授業での流れを思い出しながらポールを運び、ネットを棒の部分にかける。後は数点リボン結びをすれば出来たはずだ。ポールの脇で苦戦していると、突然後ろから声がした。

「やり方が違う」

この声は、この体育館にいるのは、一人しかいない。牛島君だ。私の心臓の鼓動などいざ知らず、牛島君は私の後ろから腕を伸ばしてネットを張った。私の両脇に直に伸びる腕に釘付けになっていることなど牛島君は気付かないだろう。

「何をしている。お前はあっち側を張れ」
「あ、はい」

牛島君に乙女のときめきなど理解できないに違いない。
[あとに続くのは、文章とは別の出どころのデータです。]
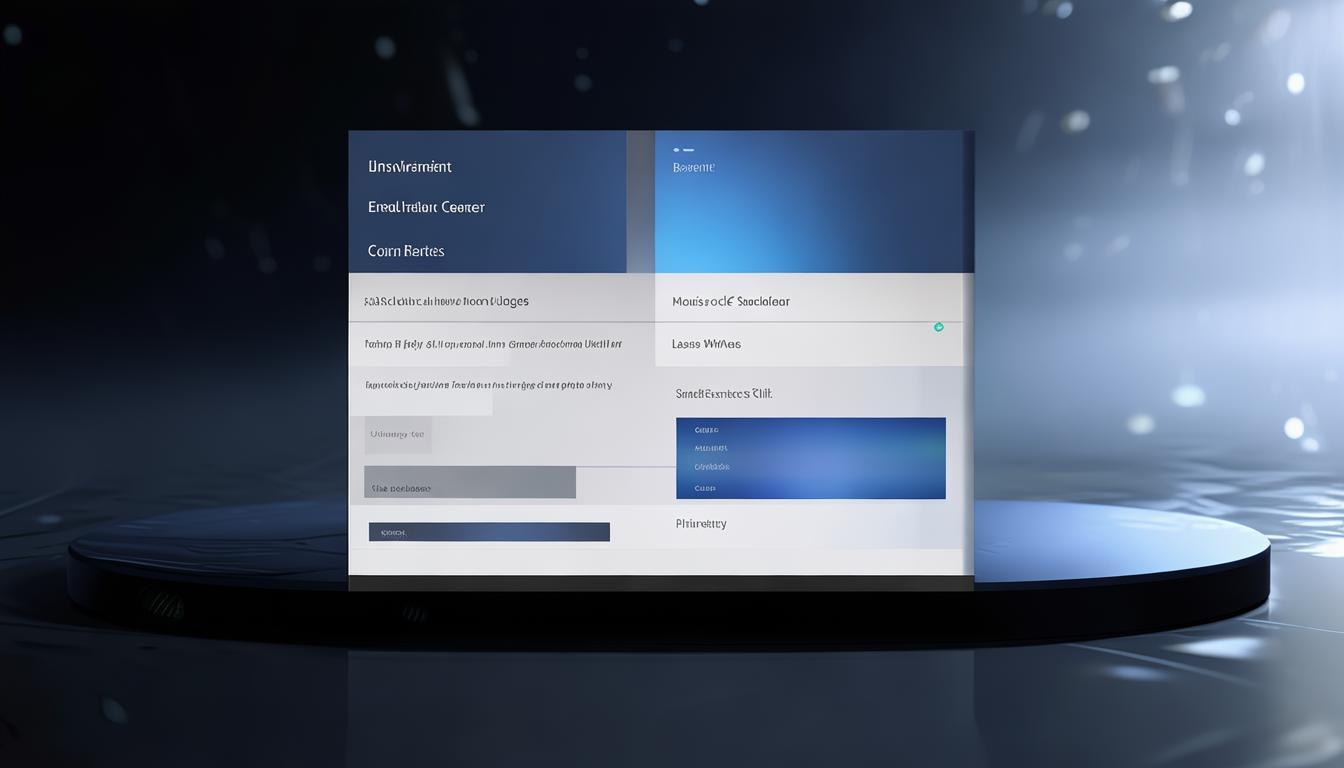The height and width of the screenshot is (768, 1344).
Task: Open the Unsvirament menu item
Action: 410,167
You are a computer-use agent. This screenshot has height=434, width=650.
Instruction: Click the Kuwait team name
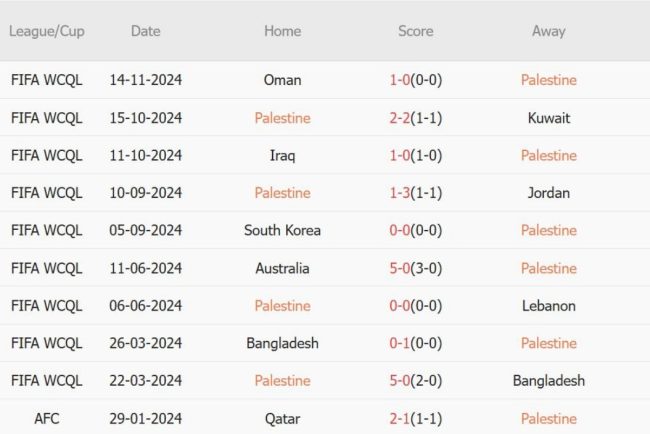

私は牛島君の腕の下を潜ると牛島君とポールの間から脱出した。言われた通りに反対側のポールへネットを張ろうとしたが、今までの緊張で手が震えるばかりだ。きっとまたどんくさい女だと思われていることだろう。それでもいい。今日の私は、幸せすぎた。



恋愛に浮かれている暇などなくテストの期日は迫ってくる。牛島君の貴重な練習時間を奪っているということを自覚し、私は真剣に練習に取り組んだ。その結果前よりは確実に上達したと思う。

相変わらず腕組みしてこちらを見る牛島君を盗み見ると、仏頂面と目が合った。早くバレーボールをしたいと考えているのだろうか。ごめんなさい。早く退きます。
期限の三十分が近付いた時、入り口から複数の男子の声がした。

「今日はちょっと早く着きすぎたか?」
「いんや、若利君はもう始めてるみたいよ」

恐らくは牛島君の言っていた「主要メンバー」だろうか。仲良く話しながら入ってきた彼らは、私を見て動きを止めた。その後仁王立ちをする牛島君を見て、また私を見た。どうやら完全に困惑しているようだ。

「若利、誰だよこの女?」

さて何と自己紹介しようか。バレー部の方達なのだから、私がサーブテストで酷い成績を取ったところから説明する必要がある。そんなことを考えていた時、牛島君がおもむろに口を開いた。

「俺のことが好きだそうだ」
「え?」
「……へ?」

いや、確かにそうだけれど。それは一体今言う必要のあることだろうか。一瞬にして凍る場の中で牛島君だけが平然としていた。いつのまにか体育館に入ってきていた天童君が一人、堪え切れないというように笑っていた。